- Written instruction
Count the lines below that contain the word "height" and reply with the number alone.

- Data in this exercise
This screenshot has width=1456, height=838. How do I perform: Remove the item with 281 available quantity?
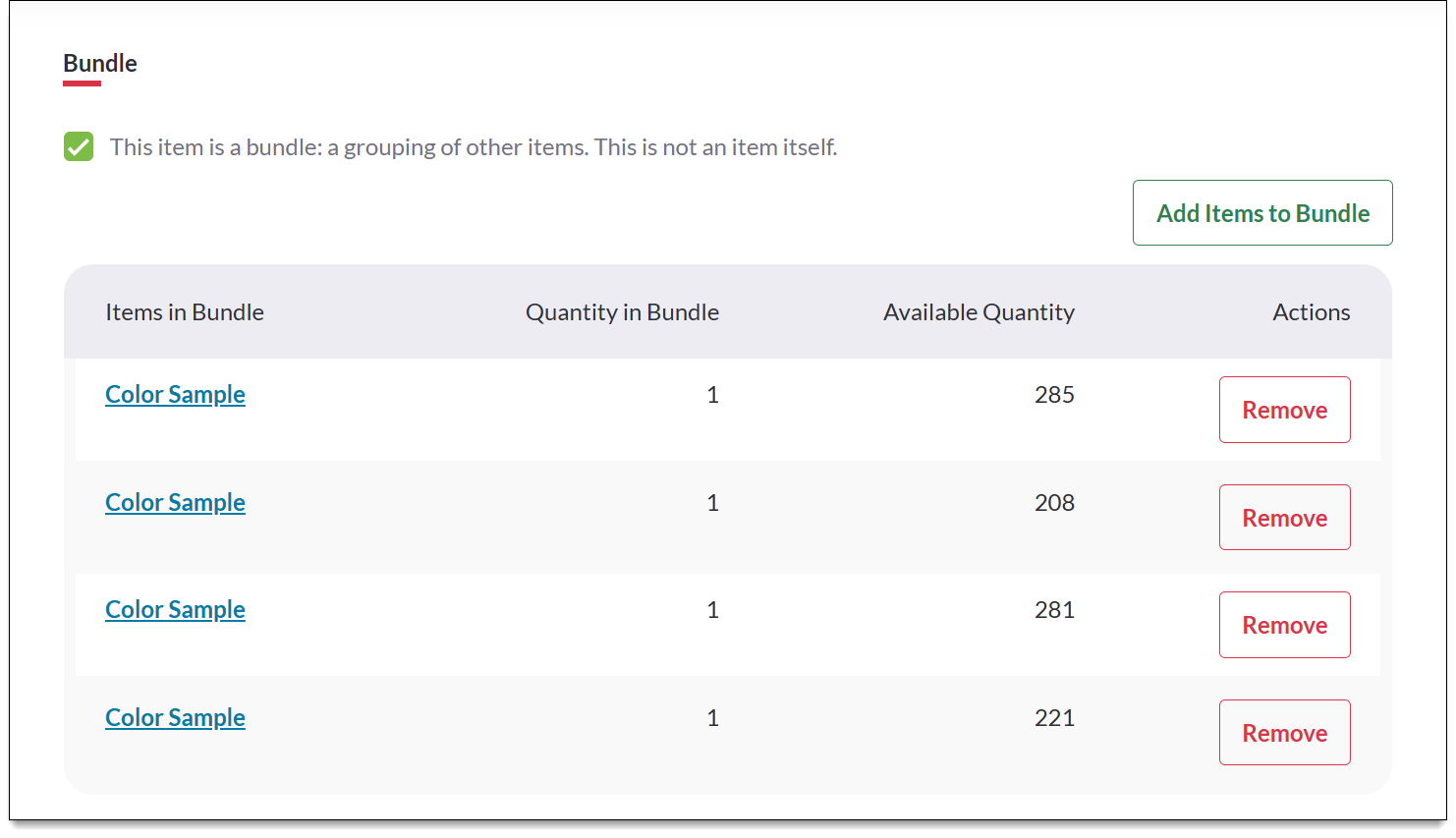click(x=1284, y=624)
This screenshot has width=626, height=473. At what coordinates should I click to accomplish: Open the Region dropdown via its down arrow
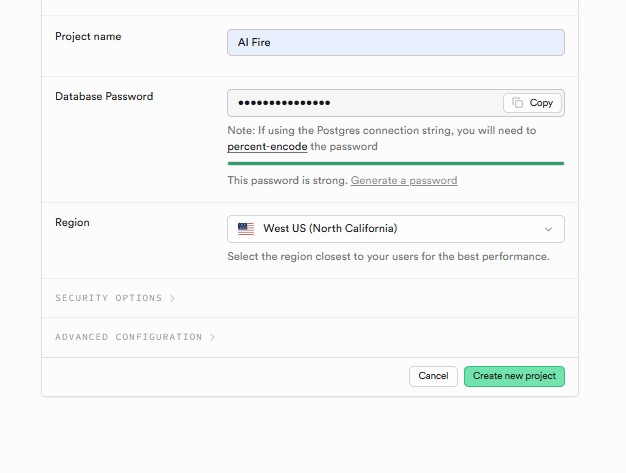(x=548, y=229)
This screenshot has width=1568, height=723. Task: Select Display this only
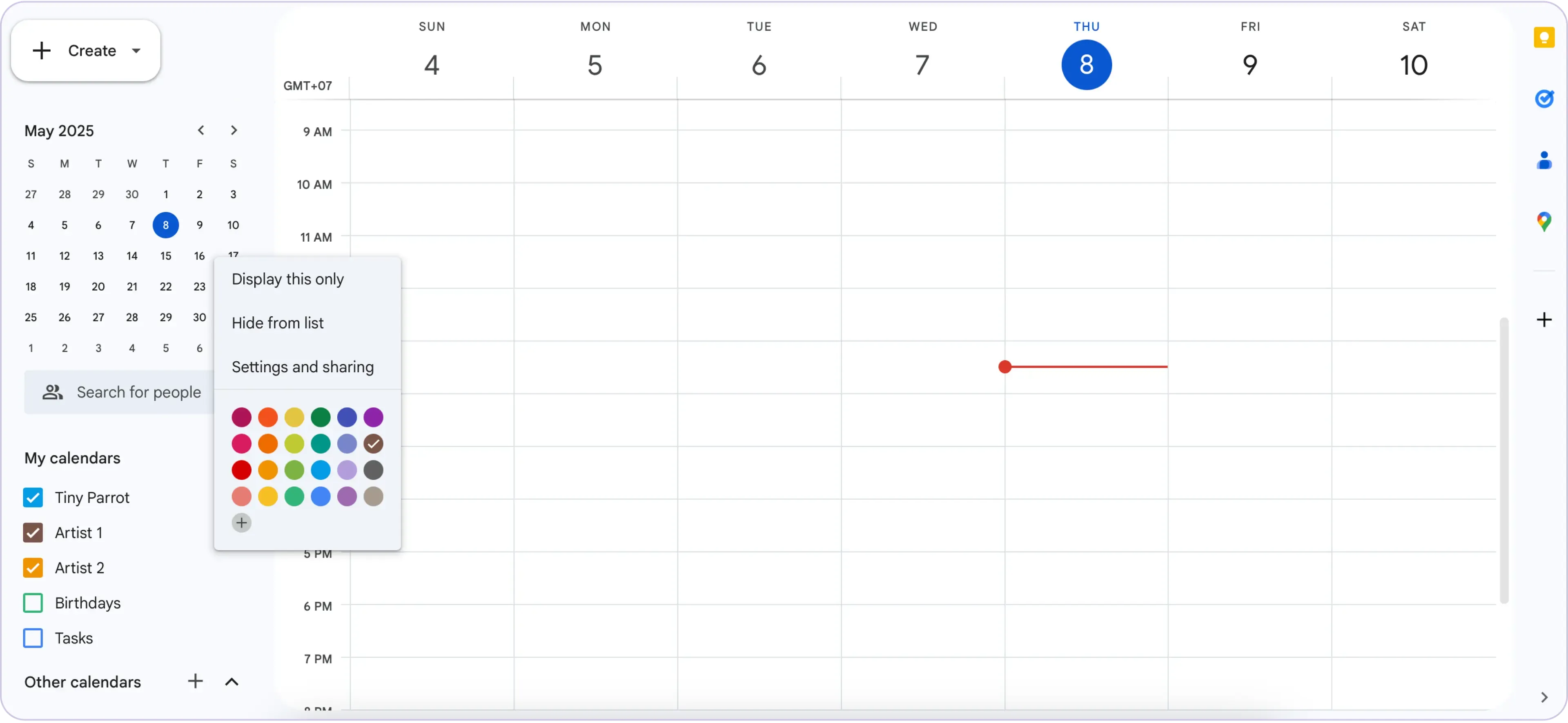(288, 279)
* * *
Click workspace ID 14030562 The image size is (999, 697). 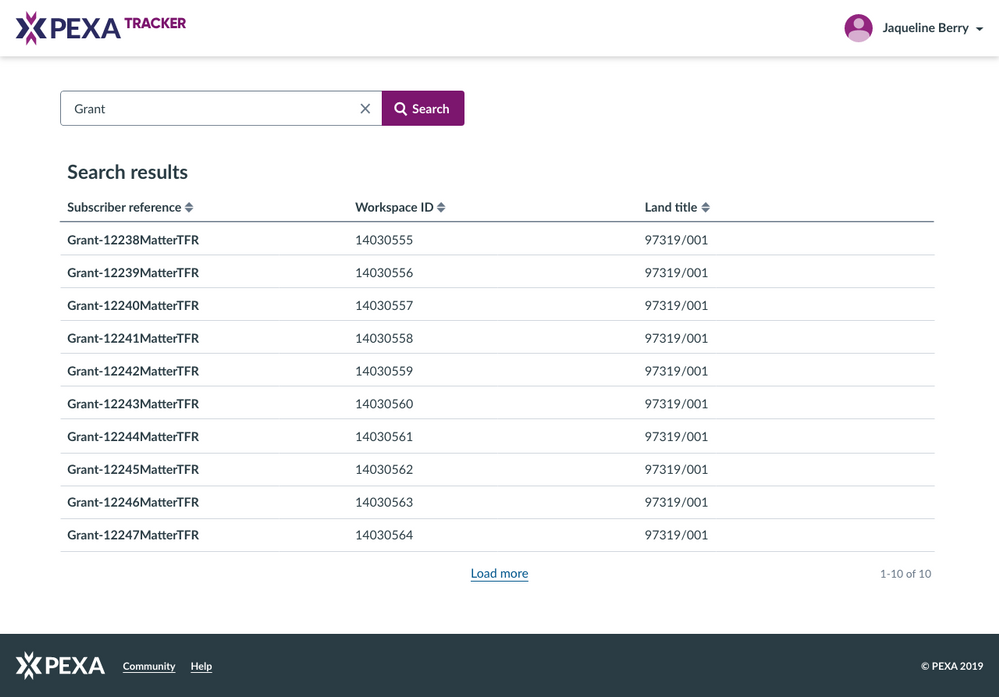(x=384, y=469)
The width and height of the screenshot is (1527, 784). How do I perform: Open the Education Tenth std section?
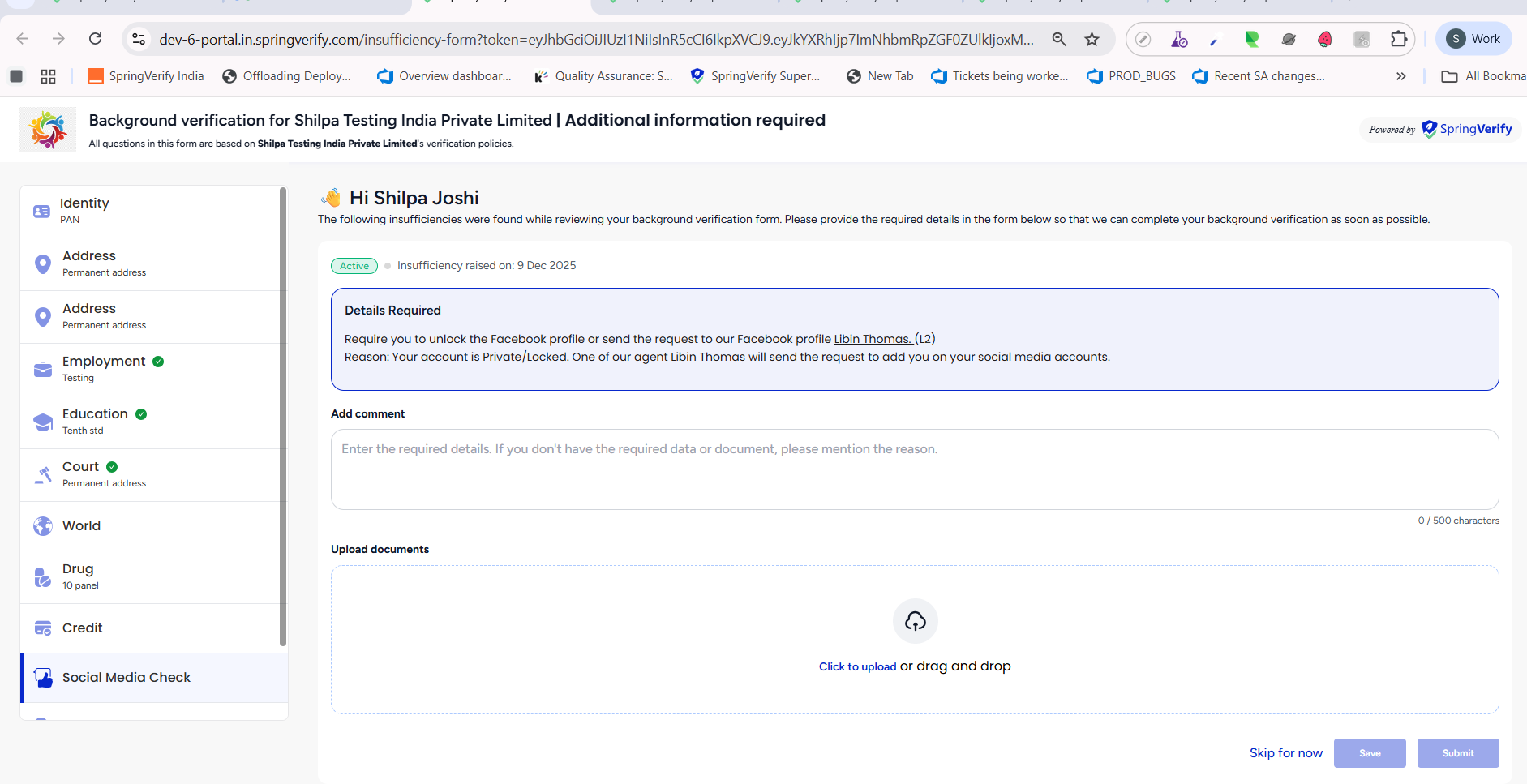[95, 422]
* * *
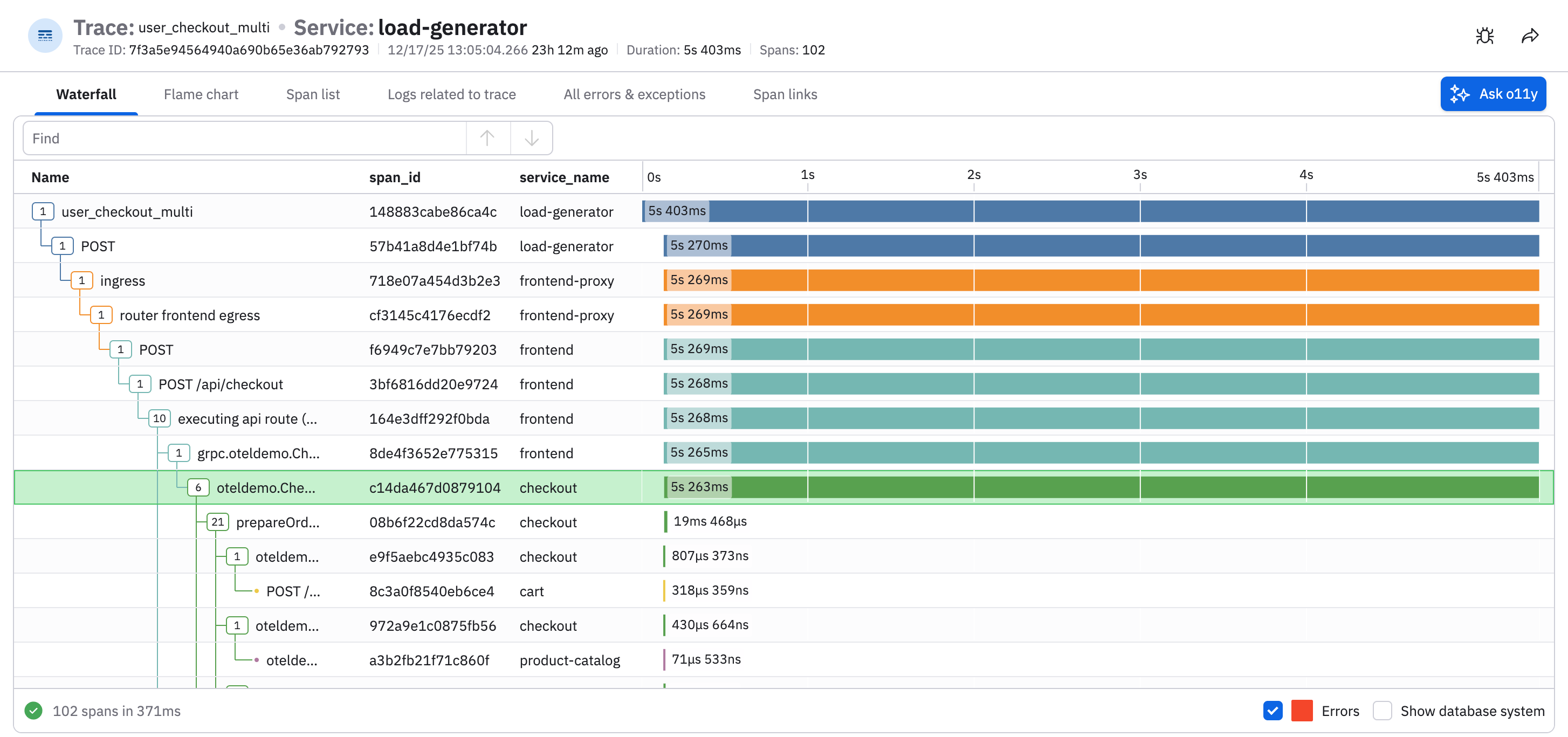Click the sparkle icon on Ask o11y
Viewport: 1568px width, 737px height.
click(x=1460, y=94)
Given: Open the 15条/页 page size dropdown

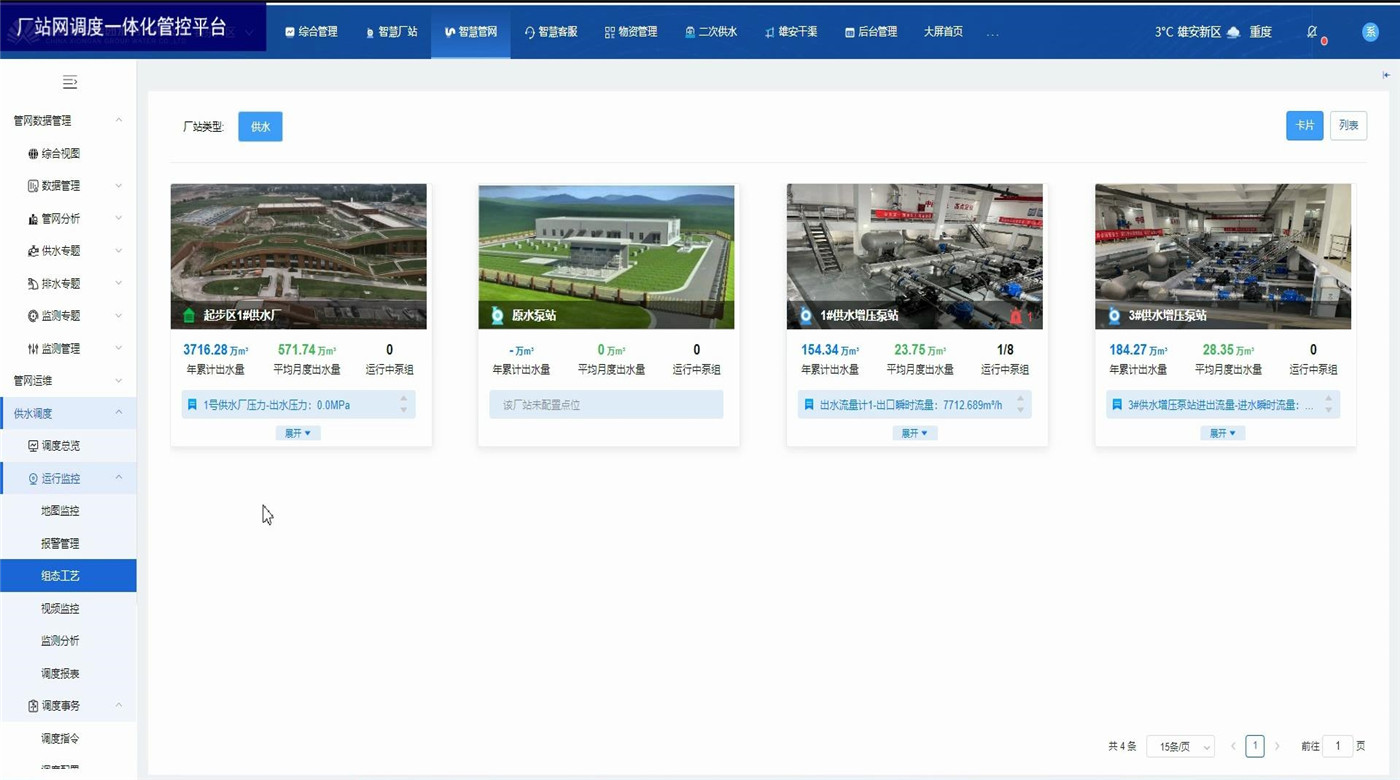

- Task solution
5